*** Exercise material ***

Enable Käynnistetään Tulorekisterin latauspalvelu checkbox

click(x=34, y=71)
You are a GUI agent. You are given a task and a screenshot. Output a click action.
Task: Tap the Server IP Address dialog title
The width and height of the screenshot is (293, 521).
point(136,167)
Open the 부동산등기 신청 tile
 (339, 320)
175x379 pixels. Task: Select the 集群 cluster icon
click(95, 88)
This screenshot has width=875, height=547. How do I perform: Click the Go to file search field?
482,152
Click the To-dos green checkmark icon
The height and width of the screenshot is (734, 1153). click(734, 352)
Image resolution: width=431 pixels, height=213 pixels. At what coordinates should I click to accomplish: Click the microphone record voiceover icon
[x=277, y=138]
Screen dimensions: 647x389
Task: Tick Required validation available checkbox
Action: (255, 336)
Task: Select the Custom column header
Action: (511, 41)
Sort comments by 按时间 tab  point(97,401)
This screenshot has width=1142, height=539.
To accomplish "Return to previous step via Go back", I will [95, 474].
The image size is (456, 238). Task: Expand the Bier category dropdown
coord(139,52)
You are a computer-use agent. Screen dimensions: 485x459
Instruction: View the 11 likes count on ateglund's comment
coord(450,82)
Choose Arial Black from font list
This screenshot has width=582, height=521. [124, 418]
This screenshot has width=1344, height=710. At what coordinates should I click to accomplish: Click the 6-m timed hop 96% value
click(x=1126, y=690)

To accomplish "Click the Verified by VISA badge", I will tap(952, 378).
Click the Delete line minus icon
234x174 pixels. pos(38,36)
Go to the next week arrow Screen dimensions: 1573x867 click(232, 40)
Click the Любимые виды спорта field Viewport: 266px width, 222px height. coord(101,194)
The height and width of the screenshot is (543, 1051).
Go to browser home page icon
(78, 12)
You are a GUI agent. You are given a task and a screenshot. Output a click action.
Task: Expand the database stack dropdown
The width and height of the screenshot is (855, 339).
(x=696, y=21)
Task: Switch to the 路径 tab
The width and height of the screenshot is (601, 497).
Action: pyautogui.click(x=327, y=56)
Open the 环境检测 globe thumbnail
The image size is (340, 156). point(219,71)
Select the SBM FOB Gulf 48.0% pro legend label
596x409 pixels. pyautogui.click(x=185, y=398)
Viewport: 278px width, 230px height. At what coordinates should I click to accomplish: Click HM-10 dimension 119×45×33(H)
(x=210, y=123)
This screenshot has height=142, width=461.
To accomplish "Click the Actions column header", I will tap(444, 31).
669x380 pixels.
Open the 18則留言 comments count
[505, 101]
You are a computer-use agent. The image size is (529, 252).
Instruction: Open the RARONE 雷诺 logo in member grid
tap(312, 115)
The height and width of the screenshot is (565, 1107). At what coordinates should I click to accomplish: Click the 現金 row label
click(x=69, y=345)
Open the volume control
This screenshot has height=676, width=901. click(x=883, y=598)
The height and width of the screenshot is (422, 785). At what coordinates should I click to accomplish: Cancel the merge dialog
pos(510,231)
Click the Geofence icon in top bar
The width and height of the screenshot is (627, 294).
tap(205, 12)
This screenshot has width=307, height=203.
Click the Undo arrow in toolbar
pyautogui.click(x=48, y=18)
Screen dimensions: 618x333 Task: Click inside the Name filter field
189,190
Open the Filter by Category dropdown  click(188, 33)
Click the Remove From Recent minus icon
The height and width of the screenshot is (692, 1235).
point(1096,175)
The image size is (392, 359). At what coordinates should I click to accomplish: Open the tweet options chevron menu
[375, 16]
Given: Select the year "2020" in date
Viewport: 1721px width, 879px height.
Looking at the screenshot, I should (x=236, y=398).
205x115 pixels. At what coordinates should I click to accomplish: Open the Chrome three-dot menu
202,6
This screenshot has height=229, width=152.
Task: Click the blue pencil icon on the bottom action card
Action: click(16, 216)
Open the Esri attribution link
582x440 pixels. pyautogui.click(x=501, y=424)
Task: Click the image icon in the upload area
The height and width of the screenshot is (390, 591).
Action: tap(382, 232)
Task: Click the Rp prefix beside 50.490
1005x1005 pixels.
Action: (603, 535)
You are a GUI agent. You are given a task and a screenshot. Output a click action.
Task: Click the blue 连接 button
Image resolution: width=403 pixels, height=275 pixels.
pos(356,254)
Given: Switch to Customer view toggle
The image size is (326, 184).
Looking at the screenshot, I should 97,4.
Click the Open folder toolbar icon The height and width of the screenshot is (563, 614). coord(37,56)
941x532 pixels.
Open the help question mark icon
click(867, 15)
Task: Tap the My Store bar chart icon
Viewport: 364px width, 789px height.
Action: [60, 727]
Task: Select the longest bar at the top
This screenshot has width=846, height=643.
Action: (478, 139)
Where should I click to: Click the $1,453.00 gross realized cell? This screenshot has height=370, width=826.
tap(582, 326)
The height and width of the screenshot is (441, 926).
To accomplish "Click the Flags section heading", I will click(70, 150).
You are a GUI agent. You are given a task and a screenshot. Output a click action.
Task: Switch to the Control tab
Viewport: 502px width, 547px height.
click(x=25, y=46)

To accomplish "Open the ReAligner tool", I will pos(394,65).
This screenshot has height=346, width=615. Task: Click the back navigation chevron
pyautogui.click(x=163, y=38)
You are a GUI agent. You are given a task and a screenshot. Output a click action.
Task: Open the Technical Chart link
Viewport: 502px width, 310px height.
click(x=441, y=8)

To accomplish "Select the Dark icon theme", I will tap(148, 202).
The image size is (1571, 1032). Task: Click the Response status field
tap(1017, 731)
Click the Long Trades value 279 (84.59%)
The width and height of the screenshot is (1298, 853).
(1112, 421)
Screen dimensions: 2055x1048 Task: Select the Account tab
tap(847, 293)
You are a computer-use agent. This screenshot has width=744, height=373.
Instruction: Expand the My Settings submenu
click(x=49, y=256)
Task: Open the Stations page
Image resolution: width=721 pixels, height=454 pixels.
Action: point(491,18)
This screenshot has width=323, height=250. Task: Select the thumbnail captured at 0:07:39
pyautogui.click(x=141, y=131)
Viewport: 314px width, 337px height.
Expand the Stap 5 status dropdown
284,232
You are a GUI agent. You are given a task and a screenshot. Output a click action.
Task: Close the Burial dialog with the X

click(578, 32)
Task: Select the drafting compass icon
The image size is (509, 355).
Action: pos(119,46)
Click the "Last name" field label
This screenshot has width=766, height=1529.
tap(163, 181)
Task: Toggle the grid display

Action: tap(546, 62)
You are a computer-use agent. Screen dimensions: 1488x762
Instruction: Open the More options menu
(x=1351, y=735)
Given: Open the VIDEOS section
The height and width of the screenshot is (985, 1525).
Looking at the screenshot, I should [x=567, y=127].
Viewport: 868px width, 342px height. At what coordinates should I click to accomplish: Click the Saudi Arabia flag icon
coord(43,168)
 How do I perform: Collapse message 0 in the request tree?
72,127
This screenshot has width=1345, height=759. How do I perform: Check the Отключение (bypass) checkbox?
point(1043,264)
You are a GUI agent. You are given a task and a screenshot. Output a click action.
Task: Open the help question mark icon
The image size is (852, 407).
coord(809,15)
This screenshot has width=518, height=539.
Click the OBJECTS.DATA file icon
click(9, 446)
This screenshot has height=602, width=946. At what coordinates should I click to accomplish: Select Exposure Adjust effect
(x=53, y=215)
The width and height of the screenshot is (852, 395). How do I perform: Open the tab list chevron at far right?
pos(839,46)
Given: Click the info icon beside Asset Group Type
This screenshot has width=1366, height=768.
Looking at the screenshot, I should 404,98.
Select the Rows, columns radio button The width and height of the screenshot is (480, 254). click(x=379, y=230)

*** End of Exercise material ***

What you should do -> All lines of the records above that carry the word "will" should be listed.

Solution to the problem ->
To accomplish "Return to previous step via Go back", I will [95, 474].
To accomplish "Click the Verified by VISA badge", I will tap(952, 378).
To accomplish "Click the Actions column header", I will tap(444, 31).
To accomplish "Click the Flags section heading", I will click(70, 150).
To accomplish "Open the ReAligner tool", I will pos(394,65).
To accomplish "Select the Dark icon theme", I will tap(148, 202).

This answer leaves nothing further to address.